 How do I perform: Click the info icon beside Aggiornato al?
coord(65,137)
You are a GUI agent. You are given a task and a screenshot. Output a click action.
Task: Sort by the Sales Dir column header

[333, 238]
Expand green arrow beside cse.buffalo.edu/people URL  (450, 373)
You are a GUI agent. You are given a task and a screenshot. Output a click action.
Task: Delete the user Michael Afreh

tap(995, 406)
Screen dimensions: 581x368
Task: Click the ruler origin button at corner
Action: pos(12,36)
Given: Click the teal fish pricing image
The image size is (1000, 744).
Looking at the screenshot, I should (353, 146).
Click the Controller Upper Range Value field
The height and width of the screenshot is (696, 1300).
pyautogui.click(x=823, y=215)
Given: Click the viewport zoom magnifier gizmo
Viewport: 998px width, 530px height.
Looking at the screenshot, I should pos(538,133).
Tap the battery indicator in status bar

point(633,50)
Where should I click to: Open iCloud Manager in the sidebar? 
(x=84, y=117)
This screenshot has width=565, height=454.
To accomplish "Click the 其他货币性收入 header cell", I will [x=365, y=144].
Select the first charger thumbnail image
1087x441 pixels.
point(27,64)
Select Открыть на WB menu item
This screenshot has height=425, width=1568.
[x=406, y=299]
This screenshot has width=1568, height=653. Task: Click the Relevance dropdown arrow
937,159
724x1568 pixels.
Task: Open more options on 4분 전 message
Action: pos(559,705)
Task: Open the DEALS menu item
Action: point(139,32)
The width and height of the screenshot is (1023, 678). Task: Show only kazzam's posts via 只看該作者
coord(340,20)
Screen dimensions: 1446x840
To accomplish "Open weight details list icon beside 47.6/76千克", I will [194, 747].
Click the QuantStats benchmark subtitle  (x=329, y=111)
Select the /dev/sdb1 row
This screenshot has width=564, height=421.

####################

* _AIM OF THE TASK_
The answer must be the full listing, returned exactly as given.

* _OUTPUT OF THE TASK_
 How do I perform: Click the info icon beside Aggiornato al?
coord(65,137)
You are a GUI agent. You are given a task and a screenshot. Output a click action.
Task: Sort by the Sales Dir column header

[333, 238]
Expand green arrow beside cse.buffalo.edu/people URL  (450, 373)
You are a GUI agent. You are given a task and a screenshot. Output a click action.
Task: Delete the user Michael Afreh

tap(995, 406)
Screen dimensions: 581x368
Task: Click the ruler origin button at corner
Action: pos(12,36)
Given: Click the teal fish pricing image
The image size is (1000, 744).
Looking at the screenshot, I should (353, 146).
Click the Controller Upper Range Value field
The height and width of the screenshot is (696, 1300).
pyautogui.click(x=823, y=215)
Given: Click the viewport zoom magnifier gizmo
Viewport: 998px width, 530px height.
Looking at the screenshot, I should pos(538,133).
Tap the battery indicator in status bar

point(633,50)
Where should I click to: Open iCloud Manager in the sidebar? 
(x=84, y=117)
This screenshot has width=565, height=454.
To accomplish "Click the 其他货币性收入 header cell", I will [x=365, y=144].
Select the first charger thumbnail image
1087x441 pixels.
point(27,64)
Select Открыть на WB menu item
This screenshot has height=425, width=1568.
[x=406, y=299]
This screenshot has width=1568, height=653. Task: Click the Relevance dropdown arrow
937,159
724x1568 pixels.
Task: Open more options on 4분 전 message
Action: pos(559,705)
Task: Open the DEALS menu item
Action: point(139,32)
The width and height of the screenshot is (1023, 678). Task: Show only kazzam's posts via 只看該作者
coord(340,20)
Screen dimensions: 1446x840
To accomplish "Open weight details list icon beside 47.6/76千克", I will [194, 747].
Click the QuantStats benchmark subtitle  (x=329, y=111)
Select the /dev/sdb1 row
This screenshot has width=564, height=421.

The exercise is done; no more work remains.